Showdown in Mudbug (Ghost-in-Law, #3)(59)



Raissa laughed and jumped up from the bed. “I promise to have on fewer clothes later, but first I have to show you what Maryse and I found.”

Zach’s mind immediately shifted from carnal thoughts to the case. No way Raissa was this excited over nothing. “What did you find?”

Raissa grabbed a bunch of papers off the bed and sat at the table, spreading them out in front of her. Zach pulled up a chair next to her, ready for the show. “Maryse and I spent the afternoon going through the FBI files, trying to make a connection among the girls.”

Zach placed his hands over his ears. “I’m not hearing anything about hacking.”

“Wimp.” Raissa said and pulled his hands down. “I wanted to find the common denominator in the abductions. I’ve never believed it was on looks alone. It just doesn’t feel right, you know?”

Zach nodded. He thought there was far more to it than they had been able to discern. “So you found something about the girls?”

“No, their parents.”

“Like what? They lived in different places, had different jobs…No reason their paths would cross.”

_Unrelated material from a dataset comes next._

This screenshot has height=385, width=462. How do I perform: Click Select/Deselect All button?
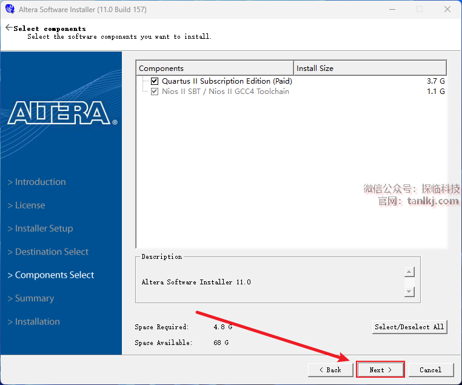[409, 327]
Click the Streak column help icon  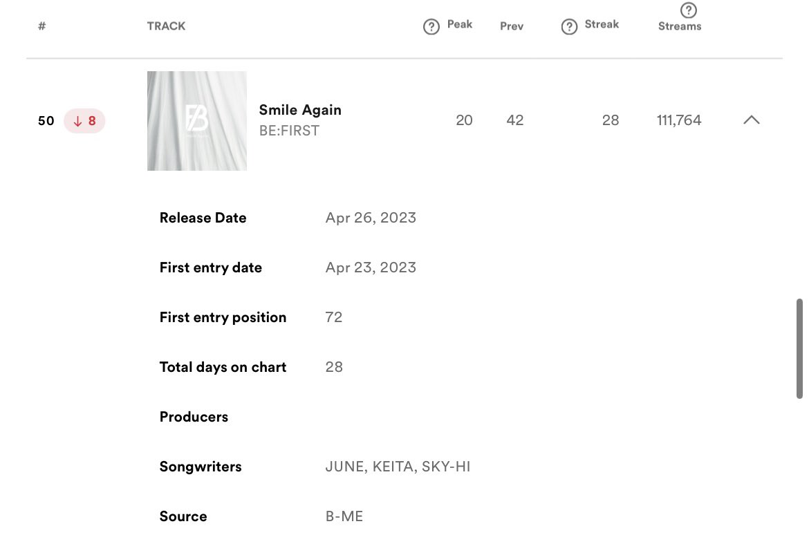pyautogui.click(x=569, y=26)
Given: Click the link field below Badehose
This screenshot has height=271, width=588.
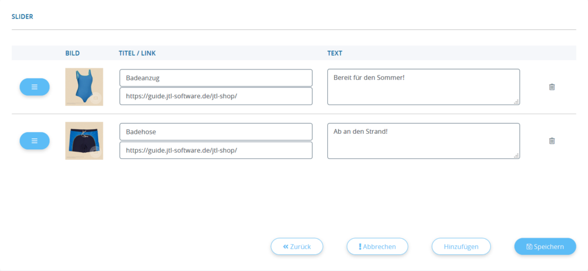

Raissa smiled and handed him a stack of papers. “Unless they were all in the military. Check those papers. Three of them were stationed at Myrtle Beach.”

Zach looked down at the first sheet. “Facebook? You’re hinging a kidnapping investigation on Facebook.”

Raissa shrugged. “I wanted to hack the Social Security Administration. Maryse’s way was safer.”

Zach gave a silent prayer of thanks. “And legal. Remember legal?”

Raissa waved a hand in dismissal. “Forget that. Don’t you see—they were all at the same base. The last guy doesn’t have a Facebook account, but what do you want to bet he was stationed there, too?”

“Were they all there at the same time?”

“No, but within the same year, seventeen years ago.”

“And the FBI never caught that before?”

Raissa shook her head. “They wouldn’t have looked that far back initially, and when the lead investigator died, it got shuffled around a bit. There was a lot of terrorist activity going on then and most of the agents were redirected.”

“Then it went cold.”

“Yeah. They probably figured whoever did it was dead or in prison, and the reality is, the predators who don’t return kids alive are a higher priority than the one guy who returns them all seemingly unscathed.”

“So he got conve niently off radar and no one noticed a connection.”

“Until now. And guess who else just happened to be present on the base during that time?”

“Please don’t tell me it was the mayor.”

“Okay, I won’t tell you, but you need to check this bio we pulled off the City of New Orleans Web site. The mayor spent his last year of service as an instructor…”

“…in Myrtle Beach. Shit.”

“Guess who else was there?”

“I’m afraid to ask?”

“Our friend Dr. Spencer.”

Zach ran one hand through his hair. “Did he have that listed on his Facebook page, too?”

Raissa grinned. “No. We called and asked.”





Chapter Sixteen


Zach stared at Raissa, unable to wrap his mind around everything she’d just told him, much less what any of it meant. “You’re sure?”

“Yep. Dr. Spencer is ex-military and did a part-time stint on the base when they were short on medical personnel. A lot of the boys had returned from the Gulf War and needed care. He flew up there two weeks a month for over a year.”

“And the military just gave you this information because you asked?”

“Not me, Maryse. She explained who she was and the project she’s working on—she has government funding, you know—and besides, the officer who worked in records is from New Orleans.”

“So he gave out information over the phone to a stranger because she has government funding and he used to live in New Orleans.”

Raissa nodded. “I was impressed with Maryse, too. She explained that she was considering him for work on her project, as he’s a cancer specialist, but wanted to make sure he was telling the truth about his work with the military, since she has the utmost respect for military personnel and didn’t want him sneaking in the door with a lie. She didn’t ask for details, more like job-reference sort of stuff—what he was there for and when.”

“You think Spencer knew the victims’ parents?”

“I can’t prove anything, but I think it’s far too big a thing to be a coincidence.”

Zach shook his head. “I agree, but what does it tell us?”

Raissa sighed. “I have absolutely no idea. That’s why you found me sitting in bed with stacks of paper—my back hurt from the chair. But I still haven’t made sense of it. It’s all fascinating and can’t possibly be irrelevant, but for the life of me, I can’t come up with anything that fits.”

“This case just keeps getting stranger.”

“And that’s not all.” Raissa told him about the conversation between Sonny and Rico.

“Do you know this Hank?”

“A little. More secondhand than anything else. Apparently he owed the Heberts money and did a few jobs to pay off his debt.”